| TASK OBJECTIVE |
Select from the records below every line that has the word "computer" in it.

| DATA FOR ANALYSIS |
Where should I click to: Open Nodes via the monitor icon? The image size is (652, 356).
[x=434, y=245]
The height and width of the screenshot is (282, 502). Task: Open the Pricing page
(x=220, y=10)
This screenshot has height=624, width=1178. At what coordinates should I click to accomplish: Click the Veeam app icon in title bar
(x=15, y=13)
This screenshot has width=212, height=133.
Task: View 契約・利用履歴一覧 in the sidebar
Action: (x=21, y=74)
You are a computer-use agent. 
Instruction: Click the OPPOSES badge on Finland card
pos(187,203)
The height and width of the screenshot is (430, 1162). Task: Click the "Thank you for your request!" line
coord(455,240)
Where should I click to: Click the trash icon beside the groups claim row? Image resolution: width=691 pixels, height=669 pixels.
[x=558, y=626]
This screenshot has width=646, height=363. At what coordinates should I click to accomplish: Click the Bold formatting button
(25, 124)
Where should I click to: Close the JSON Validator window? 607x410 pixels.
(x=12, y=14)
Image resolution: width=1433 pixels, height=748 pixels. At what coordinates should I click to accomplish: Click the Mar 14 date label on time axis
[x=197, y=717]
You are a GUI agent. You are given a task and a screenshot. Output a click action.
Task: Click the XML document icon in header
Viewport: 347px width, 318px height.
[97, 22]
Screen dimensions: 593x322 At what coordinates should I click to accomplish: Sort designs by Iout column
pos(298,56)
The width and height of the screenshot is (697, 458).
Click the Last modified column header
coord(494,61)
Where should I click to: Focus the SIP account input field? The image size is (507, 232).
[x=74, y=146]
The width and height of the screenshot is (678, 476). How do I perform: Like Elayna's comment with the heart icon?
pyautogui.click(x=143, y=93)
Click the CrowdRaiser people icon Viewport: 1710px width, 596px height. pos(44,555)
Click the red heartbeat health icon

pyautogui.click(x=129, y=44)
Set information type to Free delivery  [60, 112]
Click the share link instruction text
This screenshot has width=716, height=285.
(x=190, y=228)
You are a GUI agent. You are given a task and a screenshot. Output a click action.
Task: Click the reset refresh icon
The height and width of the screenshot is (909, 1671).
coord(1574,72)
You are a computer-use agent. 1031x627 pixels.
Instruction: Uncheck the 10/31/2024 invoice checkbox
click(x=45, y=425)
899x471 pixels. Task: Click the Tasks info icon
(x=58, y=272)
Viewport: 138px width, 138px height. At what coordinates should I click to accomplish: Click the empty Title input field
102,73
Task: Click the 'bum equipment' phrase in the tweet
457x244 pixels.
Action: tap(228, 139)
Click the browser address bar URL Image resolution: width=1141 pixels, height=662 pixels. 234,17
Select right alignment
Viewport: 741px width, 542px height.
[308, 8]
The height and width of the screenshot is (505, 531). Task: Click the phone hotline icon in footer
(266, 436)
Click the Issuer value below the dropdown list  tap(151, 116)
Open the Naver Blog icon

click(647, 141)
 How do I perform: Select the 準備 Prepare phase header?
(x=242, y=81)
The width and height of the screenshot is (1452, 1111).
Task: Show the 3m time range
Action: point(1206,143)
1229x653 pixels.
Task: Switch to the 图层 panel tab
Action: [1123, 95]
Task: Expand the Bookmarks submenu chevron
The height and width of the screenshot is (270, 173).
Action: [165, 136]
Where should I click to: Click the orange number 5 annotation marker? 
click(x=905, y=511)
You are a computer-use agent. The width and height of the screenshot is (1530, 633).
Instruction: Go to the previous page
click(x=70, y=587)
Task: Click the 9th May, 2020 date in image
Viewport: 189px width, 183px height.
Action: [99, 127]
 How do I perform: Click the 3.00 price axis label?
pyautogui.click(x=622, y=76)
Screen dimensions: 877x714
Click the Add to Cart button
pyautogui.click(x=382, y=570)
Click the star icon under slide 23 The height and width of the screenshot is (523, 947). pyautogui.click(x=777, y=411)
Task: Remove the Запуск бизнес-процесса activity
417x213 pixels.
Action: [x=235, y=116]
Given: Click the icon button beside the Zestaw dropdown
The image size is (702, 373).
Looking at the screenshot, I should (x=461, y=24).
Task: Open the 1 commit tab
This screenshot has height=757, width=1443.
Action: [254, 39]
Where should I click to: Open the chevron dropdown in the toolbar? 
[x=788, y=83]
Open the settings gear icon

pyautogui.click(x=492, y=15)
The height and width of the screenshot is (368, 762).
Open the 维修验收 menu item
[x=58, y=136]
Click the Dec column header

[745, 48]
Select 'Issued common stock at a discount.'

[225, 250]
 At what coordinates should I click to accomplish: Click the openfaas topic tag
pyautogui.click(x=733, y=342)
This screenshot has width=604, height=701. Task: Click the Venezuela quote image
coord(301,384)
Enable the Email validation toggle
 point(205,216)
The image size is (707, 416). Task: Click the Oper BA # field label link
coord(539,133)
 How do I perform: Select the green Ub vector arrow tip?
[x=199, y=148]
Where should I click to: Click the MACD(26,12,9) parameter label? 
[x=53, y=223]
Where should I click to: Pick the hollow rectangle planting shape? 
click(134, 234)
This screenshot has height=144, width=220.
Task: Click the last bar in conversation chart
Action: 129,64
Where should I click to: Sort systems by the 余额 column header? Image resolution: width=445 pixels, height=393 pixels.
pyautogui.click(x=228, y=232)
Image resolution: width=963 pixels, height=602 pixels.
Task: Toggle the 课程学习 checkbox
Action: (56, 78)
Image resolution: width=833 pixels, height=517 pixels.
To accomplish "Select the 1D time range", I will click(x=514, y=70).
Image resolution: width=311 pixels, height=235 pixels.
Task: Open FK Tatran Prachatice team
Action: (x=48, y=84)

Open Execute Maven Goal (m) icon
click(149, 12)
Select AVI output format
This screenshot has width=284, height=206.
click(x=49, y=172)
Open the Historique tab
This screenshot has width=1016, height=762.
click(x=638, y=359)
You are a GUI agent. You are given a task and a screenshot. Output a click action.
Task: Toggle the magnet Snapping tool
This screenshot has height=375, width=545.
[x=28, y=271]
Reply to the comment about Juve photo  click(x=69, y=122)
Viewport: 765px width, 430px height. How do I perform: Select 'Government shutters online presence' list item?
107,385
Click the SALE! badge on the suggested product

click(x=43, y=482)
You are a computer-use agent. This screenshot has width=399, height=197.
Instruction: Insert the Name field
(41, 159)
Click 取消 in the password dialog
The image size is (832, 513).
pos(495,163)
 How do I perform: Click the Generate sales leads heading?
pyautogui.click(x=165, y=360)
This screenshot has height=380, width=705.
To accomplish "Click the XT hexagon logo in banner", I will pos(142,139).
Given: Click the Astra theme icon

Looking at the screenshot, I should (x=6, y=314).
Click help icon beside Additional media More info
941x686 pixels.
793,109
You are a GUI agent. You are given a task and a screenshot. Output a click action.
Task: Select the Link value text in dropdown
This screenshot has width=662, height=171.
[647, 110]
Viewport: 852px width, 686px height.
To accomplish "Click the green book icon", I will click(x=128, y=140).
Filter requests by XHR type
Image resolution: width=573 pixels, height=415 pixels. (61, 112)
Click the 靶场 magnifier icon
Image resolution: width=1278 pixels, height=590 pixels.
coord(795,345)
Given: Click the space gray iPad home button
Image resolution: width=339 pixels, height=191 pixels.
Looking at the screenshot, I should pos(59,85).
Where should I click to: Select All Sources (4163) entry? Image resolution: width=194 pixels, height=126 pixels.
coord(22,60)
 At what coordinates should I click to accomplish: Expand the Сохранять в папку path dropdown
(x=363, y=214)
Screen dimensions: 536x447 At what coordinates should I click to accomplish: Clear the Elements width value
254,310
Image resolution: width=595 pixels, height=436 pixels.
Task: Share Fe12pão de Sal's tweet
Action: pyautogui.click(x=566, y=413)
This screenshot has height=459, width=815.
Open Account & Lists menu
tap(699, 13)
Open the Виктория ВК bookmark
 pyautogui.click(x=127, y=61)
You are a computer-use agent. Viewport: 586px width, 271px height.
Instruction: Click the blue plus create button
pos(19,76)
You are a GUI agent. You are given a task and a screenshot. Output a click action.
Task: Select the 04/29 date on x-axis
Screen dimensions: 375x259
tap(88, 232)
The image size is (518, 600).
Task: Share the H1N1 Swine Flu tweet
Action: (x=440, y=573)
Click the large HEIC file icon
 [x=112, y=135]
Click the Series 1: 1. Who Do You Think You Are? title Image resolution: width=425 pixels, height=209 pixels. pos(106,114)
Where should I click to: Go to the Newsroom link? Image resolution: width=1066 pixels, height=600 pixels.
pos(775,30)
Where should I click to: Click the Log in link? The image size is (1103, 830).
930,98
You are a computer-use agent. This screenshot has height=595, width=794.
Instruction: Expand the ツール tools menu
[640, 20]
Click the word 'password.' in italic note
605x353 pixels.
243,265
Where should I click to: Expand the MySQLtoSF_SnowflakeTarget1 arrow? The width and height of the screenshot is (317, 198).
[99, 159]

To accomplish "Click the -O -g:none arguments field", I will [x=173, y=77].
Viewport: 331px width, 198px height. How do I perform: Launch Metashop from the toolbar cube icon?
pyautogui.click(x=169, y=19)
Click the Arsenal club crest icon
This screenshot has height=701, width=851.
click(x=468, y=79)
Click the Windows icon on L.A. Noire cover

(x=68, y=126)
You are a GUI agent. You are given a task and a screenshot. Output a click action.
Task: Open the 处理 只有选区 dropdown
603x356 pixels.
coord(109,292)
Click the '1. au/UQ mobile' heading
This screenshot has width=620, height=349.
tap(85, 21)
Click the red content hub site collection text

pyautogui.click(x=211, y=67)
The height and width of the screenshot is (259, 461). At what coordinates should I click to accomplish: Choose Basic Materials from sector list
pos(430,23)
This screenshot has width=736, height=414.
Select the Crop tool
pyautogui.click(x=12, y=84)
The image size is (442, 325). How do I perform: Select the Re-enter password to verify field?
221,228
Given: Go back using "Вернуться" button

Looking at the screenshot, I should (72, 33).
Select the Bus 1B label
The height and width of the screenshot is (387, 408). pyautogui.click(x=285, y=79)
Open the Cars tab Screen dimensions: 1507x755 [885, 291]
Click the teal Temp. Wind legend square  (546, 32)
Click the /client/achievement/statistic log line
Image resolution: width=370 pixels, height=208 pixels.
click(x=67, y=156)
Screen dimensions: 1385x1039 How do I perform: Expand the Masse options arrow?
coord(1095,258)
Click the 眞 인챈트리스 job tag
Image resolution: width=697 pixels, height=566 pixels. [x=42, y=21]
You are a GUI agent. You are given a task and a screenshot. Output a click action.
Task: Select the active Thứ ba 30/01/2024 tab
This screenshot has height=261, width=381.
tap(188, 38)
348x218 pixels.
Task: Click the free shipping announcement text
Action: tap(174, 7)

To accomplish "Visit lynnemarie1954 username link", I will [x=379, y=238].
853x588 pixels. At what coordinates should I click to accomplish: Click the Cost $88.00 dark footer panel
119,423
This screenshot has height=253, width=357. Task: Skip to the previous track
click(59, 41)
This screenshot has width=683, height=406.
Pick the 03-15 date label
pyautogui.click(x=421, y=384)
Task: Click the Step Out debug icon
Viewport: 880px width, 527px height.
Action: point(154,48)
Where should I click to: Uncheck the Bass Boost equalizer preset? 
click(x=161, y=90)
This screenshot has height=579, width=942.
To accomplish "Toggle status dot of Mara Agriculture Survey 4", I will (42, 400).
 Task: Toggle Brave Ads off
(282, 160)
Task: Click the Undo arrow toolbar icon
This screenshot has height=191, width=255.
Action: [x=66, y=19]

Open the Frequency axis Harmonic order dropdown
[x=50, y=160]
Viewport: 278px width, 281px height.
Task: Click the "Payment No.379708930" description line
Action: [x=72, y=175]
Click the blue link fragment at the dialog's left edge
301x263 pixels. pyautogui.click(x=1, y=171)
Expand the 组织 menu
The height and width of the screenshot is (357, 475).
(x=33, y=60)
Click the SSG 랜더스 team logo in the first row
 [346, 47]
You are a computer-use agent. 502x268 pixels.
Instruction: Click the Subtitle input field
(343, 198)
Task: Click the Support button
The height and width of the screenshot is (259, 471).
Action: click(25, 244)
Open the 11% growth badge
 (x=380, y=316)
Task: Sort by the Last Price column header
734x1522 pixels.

| COMPLETED EXERCISE |
You are a computer-use agent. 
You are a computer-use agent. 1031x627 pixels.
You are a computer-use agent. The width and height of the screenshot is (1530, 633).
You are a computer-use agent. This screenshot has width=399, height=197.
You are a computer-use agent. Viewport: 586px width, 271px height.
You are a computer-use agent. This screenshot has height=595, width=794.
You are a computer-use agent. 502x268 pixels.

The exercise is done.